« Vendez-moi ce stylo ! » Vous vous souvenez certainement de cette scène culte, à la fin du film de Martin Scorsese. Leonardo DiCaprio, qui incarne le sulfureux courtier en bourse Jordan Belfort, explique à des vendeurs débutants comment persuader quelqu’un d’acheter. Les personnes choisies pour l’exercice s’efforcent, péniblement, de décrire le stylo en vantant ses supposées qualités. Ils ne savent pas encore que le produit n’a aucune importance. Ce qui compte, c’est ce que le potentiel acheteur a dans la tête. Pas le produit, mais comment le client va percevoir le produit.

La politique réclame désormais les mêmes qualités, car le candidat est devenu un produit comme un autre. Ce n’est pas lui qui compte avec sa personnalité, ses qualités, son projet voire son bilan. Ce qui importe, c’est ce que chaque électeur a dans la tête afin de trouver le bon positionnement marketing qui déclenchera l’acte d’achat, ou le vote si vous préférez. C’est pour cela que l’électorat est observé, analysé, découpé, afin d’apporter à chaque segment convoité le bon message.

Il y a cinq ans, en 2017, Emmanuel Macron, fraîchement élu Président, faisait un discours à l’occasion de l’inauguration d’un incubateur de start-up, Station F, créé par Xavier Niel. Devant un public conquis, il se racontait : « Je dois vous faire une confidence. Il y a trois ans, j’avais promis à ma femme que j’arrêtais la politique pour devenir entrepreneur. […] J’ai commencé, j’ai essayé, puis progressivement, j’ai pivoté le business model.

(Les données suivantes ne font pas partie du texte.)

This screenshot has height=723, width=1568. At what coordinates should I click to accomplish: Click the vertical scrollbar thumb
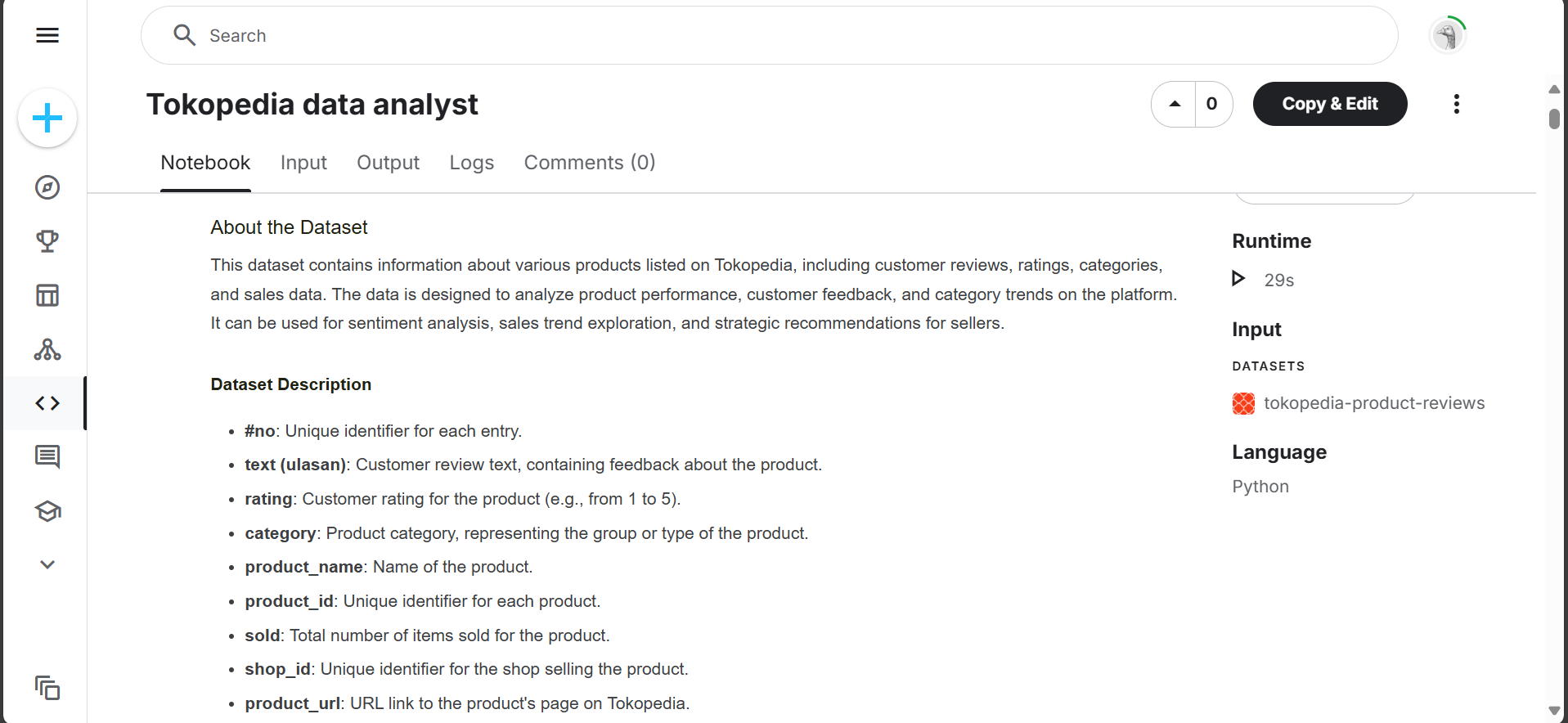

On a avancé en marchant. On me disait : “Tu es tout seul, tu n’as pas d’investisseurs, tu n’as pas de clients.” À la fin, on l’a fait. » C’est ça, maintenant, la politique. Il faut donc commencer par bien comprendre l’état d’esprit de son prospect pour lui faire la démonstration que l’on est la solution à son besoin.

Imaginons le segment des retraités. Avec toutes ces crises, ils sont angoissés. Qui va payer nos retraites ? Rassurez-les ! Faites-leur comprendre que vous êtes prêt à prendre des décisions courageuses pour sauver le système. Tiens, par exemple, la retraite à 65 ans. Et puis, faites passer d’autres messages sur la valeur travail. Parce qu’il ne suffit pas de travailler plus longtemps. Qui va payer s’il n’y a que des chômeurs et des allocataires du RSA ? Alors, montrez que vous allez remettre les feignants au boulot.

Lors de son premier jour à Wall Street, le mentor de Jordan Belfort lui explique : la finance c’est « du vent, du bluff, de la poudre aux yeux, ça n’existe pas, ça n’a rien de réel… » La politique, c’est la même chose. Peu importe la réalité, ce qui compte, c’est l’image que vous allez en donner. Et l’une des meilleures techniques pour modifier la perception de la réalité du client sans en avoir l’air, c’est de lui raconter une belle histoire. Le storytelling.

Donc, si maintenant vous ciblez l’électeur de droite inquiet des mauvais chiffres de la délinquance et de l’immigration, trouvez des gens pour raconter qu’au début vous étiez naïf et qu’il vous a fallu du temps pour comprendre. Par exemple, en février dernier, L’Express annonçait, en couverture, la sortie d’un « livre événement » qui dévoilait « les ressorts de la prise de conscience du Président sur les sujets essentiels que sont la sécurité, l’immigration, ou l’islamisme ». Voilà qui tombait à pic. Un « récit d’apprentissage » pour narrer « l’épiphanie macronienne à force de notes terribles qui s’amoncellent sur son bureau à la tombée de la nuit ». Du storytelling façon thriller.

Tout ça a tellement bien fonctionné que Macron a été qualifié pour le deuxième tour. Après avoir convaincu les consommateurs-électeurs de droite, il fallait alors s’occuper de ceux de gauche. Le Président-candidat leur a vendu du Mélenchon. Un bon produit d’entre-deux-tours constitué d’un mixte de Greta Thunberg et de Rokhaya Diallo. Toute la presse s’est chargée d’en faire la promotion grâce à l’épouvantail de la menace de l’extrême droite.

C’est comme ça qu’on peut finir Président. Mais attention ! Même si on arrive à vendre n’importe quoi à n’importe qui, même si tout ça, c’est « du vent, du bluff », il arrive un moment où la réalité finit par vous rattraper. Demandez à Jordan Belfort.